== Description of the task ==
The data below holds a line containing "Result codes (393, 744)" and a line containing "[Menu] (36, 9)"; please quote exactly those two lines and every line between them, and nothing else.

== Records for this exercise ==
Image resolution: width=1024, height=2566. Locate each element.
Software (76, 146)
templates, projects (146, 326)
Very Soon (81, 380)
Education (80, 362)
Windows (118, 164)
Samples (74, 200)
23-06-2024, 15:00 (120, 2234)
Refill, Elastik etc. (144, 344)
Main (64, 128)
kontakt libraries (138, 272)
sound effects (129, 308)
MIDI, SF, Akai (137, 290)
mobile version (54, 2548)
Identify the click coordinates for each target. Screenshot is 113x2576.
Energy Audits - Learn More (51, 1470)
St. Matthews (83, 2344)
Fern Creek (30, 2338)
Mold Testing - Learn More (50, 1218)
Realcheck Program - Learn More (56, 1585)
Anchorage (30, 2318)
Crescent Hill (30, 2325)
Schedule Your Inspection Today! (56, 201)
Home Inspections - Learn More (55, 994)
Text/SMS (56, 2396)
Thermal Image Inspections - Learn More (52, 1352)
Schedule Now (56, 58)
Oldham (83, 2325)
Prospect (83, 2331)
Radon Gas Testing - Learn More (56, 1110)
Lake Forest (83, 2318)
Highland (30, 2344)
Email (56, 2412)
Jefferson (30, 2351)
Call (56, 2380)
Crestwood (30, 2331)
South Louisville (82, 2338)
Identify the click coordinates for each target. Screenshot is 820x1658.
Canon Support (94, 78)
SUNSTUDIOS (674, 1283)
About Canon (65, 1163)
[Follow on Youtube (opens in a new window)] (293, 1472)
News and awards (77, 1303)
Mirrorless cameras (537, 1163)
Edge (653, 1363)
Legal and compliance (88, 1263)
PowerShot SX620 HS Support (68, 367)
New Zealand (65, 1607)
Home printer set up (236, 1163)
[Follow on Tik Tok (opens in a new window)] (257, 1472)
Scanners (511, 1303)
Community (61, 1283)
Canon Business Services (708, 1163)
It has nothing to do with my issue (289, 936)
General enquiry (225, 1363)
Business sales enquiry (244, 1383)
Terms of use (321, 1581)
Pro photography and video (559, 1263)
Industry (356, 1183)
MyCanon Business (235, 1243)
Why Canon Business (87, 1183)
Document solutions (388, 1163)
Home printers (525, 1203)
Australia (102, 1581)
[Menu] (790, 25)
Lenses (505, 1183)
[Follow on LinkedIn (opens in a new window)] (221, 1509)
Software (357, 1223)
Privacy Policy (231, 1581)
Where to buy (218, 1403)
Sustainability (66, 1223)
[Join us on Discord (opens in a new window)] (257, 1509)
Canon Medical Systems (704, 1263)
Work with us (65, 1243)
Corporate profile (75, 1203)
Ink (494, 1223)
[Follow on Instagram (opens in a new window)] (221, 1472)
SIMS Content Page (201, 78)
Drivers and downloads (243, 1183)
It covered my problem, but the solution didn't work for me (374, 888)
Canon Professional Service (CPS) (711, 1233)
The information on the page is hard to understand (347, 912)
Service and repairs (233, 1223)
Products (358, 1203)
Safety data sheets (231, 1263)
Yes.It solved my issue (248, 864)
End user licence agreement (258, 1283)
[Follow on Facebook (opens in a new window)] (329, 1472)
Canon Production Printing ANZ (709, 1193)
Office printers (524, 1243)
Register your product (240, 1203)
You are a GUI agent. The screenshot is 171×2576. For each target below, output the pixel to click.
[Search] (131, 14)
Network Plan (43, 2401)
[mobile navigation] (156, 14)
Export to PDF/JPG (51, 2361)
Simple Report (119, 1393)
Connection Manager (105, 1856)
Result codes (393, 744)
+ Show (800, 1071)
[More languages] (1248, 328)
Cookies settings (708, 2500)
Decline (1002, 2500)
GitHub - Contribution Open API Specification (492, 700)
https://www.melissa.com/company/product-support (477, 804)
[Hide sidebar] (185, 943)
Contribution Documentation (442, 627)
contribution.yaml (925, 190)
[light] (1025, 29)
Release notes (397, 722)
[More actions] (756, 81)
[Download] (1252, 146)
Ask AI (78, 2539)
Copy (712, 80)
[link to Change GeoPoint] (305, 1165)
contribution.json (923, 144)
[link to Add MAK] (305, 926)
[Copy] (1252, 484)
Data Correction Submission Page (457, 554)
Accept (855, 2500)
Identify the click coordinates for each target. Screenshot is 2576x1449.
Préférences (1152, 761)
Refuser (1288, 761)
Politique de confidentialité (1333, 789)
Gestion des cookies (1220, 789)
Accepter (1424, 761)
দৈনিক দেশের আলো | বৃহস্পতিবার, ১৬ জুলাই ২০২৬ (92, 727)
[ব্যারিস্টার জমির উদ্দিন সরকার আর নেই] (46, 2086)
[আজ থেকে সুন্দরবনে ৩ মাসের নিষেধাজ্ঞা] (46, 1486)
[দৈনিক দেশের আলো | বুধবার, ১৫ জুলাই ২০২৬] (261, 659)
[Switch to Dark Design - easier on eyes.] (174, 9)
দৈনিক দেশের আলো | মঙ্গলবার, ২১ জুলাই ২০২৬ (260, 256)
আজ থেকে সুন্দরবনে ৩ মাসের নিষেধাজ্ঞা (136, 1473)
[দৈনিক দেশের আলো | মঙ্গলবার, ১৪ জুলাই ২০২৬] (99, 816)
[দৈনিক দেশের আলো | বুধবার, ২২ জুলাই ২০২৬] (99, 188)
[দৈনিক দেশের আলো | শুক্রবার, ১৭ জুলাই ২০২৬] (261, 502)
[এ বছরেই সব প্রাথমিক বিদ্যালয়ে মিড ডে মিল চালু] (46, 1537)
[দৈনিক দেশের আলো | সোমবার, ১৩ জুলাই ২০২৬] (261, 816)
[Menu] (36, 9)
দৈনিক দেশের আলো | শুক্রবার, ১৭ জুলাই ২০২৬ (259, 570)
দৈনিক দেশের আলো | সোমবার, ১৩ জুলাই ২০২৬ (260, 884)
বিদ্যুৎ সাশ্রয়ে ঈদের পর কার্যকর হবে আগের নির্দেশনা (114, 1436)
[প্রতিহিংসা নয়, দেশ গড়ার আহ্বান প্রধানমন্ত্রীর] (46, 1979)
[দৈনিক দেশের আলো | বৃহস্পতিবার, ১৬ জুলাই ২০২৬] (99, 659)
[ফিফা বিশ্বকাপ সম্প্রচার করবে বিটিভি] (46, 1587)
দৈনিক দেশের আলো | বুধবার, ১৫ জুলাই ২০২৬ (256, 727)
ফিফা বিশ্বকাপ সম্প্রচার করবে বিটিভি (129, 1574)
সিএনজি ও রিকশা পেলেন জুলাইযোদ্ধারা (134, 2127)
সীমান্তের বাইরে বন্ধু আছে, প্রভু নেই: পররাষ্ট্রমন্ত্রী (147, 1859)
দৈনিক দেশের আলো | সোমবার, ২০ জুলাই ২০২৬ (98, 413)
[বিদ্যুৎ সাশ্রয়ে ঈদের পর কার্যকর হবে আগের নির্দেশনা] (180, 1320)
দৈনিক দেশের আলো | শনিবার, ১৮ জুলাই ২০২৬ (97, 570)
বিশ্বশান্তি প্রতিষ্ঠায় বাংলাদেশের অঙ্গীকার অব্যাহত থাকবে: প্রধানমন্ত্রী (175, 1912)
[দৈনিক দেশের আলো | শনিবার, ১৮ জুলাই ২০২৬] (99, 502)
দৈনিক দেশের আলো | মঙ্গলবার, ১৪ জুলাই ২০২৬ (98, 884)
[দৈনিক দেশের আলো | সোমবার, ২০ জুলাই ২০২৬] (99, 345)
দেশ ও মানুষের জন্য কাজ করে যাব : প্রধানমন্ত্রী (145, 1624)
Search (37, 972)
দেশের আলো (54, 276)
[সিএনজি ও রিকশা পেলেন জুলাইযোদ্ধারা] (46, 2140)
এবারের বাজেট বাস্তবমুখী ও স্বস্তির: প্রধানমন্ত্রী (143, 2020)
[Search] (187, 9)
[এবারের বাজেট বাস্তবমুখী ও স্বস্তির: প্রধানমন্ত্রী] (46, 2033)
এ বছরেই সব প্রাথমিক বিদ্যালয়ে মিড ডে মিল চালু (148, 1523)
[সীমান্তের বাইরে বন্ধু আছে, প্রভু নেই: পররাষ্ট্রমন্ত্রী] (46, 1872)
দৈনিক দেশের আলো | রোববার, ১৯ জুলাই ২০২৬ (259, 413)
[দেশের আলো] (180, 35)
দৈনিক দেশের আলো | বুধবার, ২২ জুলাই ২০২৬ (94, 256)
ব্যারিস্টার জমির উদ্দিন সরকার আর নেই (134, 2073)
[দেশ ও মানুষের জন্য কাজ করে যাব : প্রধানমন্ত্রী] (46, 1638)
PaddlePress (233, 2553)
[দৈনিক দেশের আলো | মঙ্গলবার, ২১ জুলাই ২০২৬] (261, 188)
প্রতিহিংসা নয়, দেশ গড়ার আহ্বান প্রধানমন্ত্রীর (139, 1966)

== Response for this exercise ==
Result codes (393, 744)
+ Show (800, 1071)
[More languages] (1248, 328)
Cookies settings (708, 2500)
Decline (1002, 2500)
GitHub - Contribution Open API Specification (492, 700)
https://www.melissa.com/company/product-support (477, 804)
[Hide sidebar] (185, 943)
Contribution Documentation (442, 627)
contribution.yaml (925, 190)
[light] (1025, 29)
Release notes (397, 722)
[More actions] (756, 81)
[Download] (1252, 146)
Ask AI (78, 2539)
Copy (712, 80)
[link to Change GeoPoint] (305, 1165)
contribution.json (923, 144)
[link to Add MAK] (305, 926)
[Copy] (1252, 484)
Data Correction Submission Page (457, 554)
Accept (855, 2500)
Identify the click coordinates for each target. Screenshot is 2576x1449.
Préférences (1152, 761)
Refuser (1288, 761)
Politique de confidentialité (1333, 789)
Gestion des cookies (1220, 789)
Accepter (1424, 761)
দৈনিক দেশের আলো | বৃহস্পতিবার, ১৬ জুলাই ২০২৬ (92, 727)
[ব্যারিস্টার জমির উদ্দিন সরকার আর নেই] (46, 2086)
[আজ থেকে সুন্দরবনে ৩ মাসের নিষেধাজ্ঞা] (46, 1486)
[দৈনিক দেশের আলো | বুধবার, ১৫ জুলাই ২০২৬] (261, 659)
[Switch to Dark Design - easier on eyes.] (174, 9)
দৈনিক দেশের আলো | মঙ্গলবার, ২১ জুলাই ২০২৬ (260, 256)
আজ থেকে সুন্দরবনে ৩ মাসের নিষেধাজ্ঞা (136, 1473)
[দৈনিক দেশের আলো | মঙ্গলবার, ১৪ জুলাই ২০২৬] (99, 816)
[দৈনিক দেশের আলো | বুধবার, ২২ জুলাই ২০২৬] (99, 188)
[দৈনিক দেশের আলো | শুক্রবার, ১৭ জুলাই ২০২৬] (261, 502)
[এ বছরেই সব প্রাথমিক বিদ্যালয়ে মিড ডে মিল চালু] (46, 1537)
[দৈনিক দেশের আলো | সোমবার, ১৩ জুলাই ২০২৬] (261, 816)
[Menu] (36, 9)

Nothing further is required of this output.